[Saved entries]
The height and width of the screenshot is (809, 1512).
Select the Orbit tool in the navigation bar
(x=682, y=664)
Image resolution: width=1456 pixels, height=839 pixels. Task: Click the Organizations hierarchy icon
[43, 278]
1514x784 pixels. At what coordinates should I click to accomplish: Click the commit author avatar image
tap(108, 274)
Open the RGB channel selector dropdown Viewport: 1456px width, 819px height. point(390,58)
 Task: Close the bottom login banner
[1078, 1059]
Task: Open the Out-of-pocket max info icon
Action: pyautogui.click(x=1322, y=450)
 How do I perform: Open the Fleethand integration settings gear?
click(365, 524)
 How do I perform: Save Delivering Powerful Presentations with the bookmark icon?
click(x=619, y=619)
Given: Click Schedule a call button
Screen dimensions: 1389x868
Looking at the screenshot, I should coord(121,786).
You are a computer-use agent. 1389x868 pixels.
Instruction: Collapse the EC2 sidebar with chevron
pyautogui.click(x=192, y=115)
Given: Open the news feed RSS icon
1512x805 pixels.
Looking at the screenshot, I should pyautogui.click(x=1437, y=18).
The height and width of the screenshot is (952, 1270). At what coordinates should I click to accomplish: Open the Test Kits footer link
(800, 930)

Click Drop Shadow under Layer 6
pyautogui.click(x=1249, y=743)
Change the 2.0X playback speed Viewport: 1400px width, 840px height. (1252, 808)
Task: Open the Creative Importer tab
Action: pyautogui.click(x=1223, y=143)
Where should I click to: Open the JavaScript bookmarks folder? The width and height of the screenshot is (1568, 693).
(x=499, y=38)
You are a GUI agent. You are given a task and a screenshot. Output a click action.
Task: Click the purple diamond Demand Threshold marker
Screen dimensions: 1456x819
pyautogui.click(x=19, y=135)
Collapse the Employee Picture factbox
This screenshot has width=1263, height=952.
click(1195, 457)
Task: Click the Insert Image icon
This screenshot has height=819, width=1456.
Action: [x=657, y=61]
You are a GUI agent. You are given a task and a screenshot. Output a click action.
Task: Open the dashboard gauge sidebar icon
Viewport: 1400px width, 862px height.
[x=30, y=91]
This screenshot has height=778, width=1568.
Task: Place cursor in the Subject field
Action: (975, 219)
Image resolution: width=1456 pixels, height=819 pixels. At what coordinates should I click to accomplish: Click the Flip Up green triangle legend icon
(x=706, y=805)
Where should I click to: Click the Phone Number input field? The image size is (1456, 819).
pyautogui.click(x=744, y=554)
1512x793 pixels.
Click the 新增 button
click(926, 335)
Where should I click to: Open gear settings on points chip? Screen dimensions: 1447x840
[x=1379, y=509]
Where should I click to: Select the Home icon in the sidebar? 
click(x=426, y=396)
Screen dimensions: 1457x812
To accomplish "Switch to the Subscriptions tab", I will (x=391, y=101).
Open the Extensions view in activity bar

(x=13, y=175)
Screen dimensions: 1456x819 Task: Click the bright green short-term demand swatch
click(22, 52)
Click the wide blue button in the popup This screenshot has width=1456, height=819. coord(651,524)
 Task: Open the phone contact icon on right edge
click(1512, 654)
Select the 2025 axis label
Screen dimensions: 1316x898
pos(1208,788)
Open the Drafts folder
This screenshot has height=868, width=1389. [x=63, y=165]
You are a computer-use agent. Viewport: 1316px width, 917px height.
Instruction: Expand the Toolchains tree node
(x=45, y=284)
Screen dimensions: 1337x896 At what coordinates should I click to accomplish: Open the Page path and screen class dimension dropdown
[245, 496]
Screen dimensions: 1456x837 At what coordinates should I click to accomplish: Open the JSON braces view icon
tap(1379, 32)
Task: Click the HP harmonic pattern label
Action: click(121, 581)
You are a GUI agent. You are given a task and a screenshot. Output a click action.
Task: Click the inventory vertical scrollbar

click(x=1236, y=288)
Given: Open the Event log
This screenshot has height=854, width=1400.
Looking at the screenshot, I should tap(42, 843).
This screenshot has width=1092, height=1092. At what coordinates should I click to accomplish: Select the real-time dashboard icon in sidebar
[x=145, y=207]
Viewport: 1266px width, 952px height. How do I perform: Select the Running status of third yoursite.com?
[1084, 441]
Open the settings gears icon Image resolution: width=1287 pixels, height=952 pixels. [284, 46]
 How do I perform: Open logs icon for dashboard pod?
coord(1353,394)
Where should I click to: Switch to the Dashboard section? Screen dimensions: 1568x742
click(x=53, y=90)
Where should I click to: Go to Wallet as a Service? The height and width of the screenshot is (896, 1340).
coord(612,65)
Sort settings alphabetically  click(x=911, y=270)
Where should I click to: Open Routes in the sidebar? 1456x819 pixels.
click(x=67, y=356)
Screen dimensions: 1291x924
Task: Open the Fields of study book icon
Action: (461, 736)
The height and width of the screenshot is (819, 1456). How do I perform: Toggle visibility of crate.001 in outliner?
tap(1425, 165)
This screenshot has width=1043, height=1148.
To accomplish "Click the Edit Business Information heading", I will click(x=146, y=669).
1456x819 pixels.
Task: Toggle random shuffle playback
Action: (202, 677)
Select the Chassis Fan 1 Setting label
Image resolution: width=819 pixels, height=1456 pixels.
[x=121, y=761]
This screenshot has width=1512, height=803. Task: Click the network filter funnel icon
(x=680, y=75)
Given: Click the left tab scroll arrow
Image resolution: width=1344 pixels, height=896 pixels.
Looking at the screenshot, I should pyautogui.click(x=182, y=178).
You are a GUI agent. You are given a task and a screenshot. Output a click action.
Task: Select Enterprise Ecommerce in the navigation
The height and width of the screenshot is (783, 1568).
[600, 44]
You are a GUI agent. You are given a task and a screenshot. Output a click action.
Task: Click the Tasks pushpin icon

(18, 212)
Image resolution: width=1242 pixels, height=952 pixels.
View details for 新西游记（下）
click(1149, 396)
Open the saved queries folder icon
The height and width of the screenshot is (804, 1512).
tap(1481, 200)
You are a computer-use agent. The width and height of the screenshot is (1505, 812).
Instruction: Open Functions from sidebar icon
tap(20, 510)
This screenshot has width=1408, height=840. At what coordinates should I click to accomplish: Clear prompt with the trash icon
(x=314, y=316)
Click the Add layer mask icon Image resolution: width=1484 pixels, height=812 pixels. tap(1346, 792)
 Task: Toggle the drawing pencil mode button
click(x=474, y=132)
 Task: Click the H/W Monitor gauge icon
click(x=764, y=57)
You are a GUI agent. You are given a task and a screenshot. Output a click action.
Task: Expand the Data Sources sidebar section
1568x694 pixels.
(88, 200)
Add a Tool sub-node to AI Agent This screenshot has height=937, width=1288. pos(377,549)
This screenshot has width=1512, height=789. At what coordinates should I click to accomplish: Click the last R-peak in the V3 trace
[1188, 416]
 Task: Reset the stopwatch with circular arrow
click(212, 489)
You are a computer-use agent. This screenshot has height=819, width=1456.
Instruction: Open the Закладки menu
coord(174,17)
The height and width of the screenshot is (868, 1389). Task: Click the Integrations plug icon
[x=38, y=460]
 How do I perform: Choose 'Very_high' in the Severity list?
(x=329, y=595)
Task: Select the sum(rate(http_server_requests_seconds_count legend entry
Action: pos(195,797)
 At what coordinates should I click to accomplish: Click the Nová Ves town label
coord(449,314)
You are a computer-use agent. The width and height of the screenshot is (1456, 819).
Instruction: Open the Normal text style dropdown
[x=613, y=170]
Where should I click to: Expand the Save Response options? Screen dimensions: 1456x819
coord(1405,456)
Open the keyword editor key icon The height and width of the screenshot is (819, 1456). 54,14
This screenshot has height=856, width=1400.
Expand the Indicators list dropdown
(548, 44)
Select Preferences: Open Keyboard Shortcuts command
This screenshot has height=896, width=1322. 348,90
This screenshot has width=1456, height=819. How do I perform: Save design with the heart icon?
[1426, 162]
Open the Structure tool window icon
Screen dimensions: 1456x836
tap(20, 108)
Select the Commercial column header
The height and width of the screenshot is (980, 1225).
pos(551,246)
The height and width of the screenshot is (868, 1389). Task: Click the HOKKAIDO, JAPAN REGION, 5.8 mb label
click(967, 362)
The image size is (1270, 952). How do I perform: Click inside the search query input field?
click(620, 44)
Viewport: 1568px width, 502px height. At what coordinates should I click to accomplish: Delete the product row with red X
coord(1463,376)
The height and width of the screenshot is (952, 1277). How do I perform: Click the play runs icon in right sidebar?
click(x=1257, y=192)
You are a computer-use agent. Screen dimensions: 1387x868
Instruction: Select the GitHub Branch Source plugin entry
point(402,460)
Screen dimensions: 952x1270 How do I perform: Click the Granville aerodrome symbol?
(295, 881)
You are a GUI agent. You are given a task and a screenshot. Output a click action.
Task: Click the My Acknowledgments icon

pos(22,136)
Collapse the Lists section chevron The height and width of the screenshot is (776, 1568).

[Activity] Could you transcribe the entries above word for word, from the line with "Screen dimensions: 1456x837" down to the line with "Sort settings alphabetically", keeping both?

[Reply]
Screen dimensions: 1456x837 At what coordinates should I click to accomplish: Open the JSON braces view icon
tap(1379, 32)
Task: Click the HP harmonic pattern label
Action: click(121, 581)
You are a GUI agent. You are given a task and a screenshot. Output a click action.
Task: Click the inventory vertical scrollbar

click(x=1236, y=288)
Given: Open the Event log
This screenshot has height=854, width=1400.
Looking at the screenshot, I should tap(42, 843).
This screenshot has width=1092, height=1092. At what coordinates should I click to accomplish: Select the real-time dashboard icon in sidebar
[x=145, y=207]
Viewport: 1266px width, 952px height. How do I perform: Select the Running status of third yoursite.com?
[1084, 441]
Open the settings gears icon Image resolution: width=1287 pixels, height=952 pixels. [284, 46]
 How do I perform: Open logs icon for dashboard pod?
coord(1353,394)
Where should I click to: Switch to the Dashboard section? Screen dimensions: 1568x742
click(x=53, y=90)
Where should I click to: Go to Wallet as a Service? The height and width of the screenshot is (896, 1340).
coord(612,65)
Sort settings alphabetically  click(x=911, y=270)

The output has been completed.